Lossless Adaptation of Pretrained Vision Models For Robotic Manipulation
Mohit Sharma, Claudio Fantacci, Yuxiang Zhou, Skanda Koppula, Nicolas Heess, Jon Scholz, Yusuf Aytar
TL;DR
Pretrained vision models offer transferable representations for robotics, but fine-tuning can erode the original capabilities. The authors introduce lossless adaptation by inserting parameter-efficient adapters at bottom, middle, and top positions to preserve pretrained representations while achieving near-full fine-tuning performance, validated across ViTs, NFNets, and ResNets with both supervised and self-supervised pretraining on Metaworld, Franka-Kitchen, and RGB Stacking, including sim2real transfer. Across diverse architectures and pretraining methods, adapters close the performance gap to full fine-tuning and enable robust sim2real transfer without altering the base model. This approach provides a scalable, storage-efficient path to reusing large vision foundation models for multi-task robotic manipulation.
Abstract
Recent works have shown that large models pretrained on common visual learning tasks can provide useful representations for a wide range of specialized perception problems, as well as a variety of robotic manipulation tasks. While prior work on robotic manipulation has predominantly used frozen pretrained features, we demonstrate that in robotics this approach can fail to reach optimal performance, and that fine-tuning of the full model can lead to significantly better results.

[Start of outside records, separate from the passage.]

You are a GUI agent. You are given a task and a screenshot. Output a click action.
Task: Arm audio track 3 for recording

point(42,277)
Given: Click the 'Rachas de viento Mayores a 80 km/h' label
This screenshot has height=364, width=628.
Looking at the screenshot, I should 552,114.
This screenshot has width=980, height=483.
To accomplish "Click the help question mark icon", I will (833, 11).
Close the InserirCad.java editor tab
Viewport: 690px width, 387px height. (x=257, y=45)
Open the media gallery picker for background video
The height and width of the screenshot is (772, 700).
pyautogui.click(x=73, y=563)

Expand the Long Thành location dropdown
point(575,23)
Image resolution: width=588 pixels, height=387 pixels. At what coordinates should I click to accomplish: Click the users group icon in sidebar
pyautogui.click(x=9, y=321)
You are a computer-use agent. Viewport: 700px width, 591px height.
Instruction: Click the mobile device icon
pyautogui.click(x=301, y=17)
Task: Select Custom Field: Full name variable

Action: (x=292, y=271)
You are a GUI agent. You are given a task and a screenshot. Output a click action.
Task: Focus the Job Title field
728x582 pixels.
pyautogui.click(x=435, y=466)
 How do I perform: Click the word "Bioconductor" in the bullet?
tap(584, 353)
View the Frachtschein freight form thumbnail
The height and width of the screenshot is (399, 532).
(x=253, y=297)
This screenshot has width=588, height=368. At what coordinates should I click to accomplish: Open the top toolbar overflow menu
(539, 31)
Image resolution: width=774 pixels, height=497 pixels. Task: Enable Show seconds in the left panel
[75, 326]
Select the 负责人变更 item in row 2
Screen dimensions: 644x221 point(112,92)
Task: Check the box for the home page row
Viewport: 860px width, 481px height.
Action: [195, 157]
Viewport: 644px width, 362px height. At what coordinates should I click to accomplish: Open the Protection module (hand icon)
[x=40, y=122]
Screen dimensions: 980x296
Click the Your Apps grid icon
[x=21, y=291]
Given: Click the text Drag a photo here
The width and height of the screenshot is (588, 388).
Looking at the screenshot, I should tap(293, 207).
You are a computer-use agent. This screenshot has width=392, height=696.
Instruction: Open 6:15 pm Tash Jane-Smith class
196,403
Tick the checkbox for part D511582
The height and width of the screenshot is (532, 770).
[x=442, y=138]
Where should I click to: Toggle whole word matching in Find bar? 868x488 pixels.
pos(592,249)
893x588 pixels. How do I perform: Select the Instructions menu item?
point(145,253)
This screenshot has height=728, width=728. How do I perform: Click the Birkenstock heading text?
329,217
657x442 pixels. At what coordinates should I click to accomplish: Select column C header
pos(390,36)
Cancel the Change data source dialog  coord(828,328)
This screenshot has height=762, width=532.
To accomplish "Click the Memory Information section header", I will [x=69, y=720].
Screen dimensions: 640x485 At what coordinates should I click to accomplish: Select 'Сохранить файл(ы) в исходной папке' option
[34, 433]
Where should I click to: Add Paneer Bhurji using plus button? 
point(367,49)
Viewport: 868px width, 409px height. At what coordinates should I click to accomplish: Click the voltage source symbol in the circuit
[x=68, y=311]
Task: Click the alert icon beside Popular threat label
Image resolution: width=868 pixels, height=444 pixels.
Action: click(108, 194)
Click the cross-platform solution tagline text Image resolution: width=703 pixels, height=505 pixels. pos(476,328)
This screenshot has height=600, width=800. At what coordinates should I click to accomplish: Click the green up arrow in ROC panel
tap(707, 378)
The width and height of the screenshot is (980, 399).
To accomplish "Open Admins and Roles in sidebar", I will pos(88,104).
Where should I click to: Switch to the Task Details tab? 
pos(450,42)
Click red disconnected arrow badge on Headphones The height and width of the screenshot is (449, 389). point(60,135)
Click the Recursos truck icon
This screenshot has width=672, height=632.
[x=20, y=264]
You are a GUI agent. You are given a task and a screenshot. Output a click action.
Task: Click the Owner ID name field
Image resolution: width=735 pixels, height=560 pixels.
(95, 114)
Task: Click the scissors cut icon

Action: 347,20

Unfortunately, fine-tuning disrupts the pretrained visual representation, and causes representational drift towards the fine-tuned task thus leading to a loss of the versatility of the original model. We introduce "lossless adaptation" to address this shortcoming of classical fine-tuning. We demonstrate that appropriate placement of our parameter efficient adapters can significantly reduce the performance gap between frozen pretrained representations and full end-to-end fine-tuning without changes to the original representation and thus preserving original capabilities of the pretrained model. We perform a comprehensive investigation across three major model architectures (ViTs, NFNets, and ResNets), supervised (ImageNet-1K classification) and self-supervised pretrained weights (CLIP, BYOL, Visual MAE) in 3 task domains and 35 individual tasks, and demonstrate that our claims are strongly validated in various settings.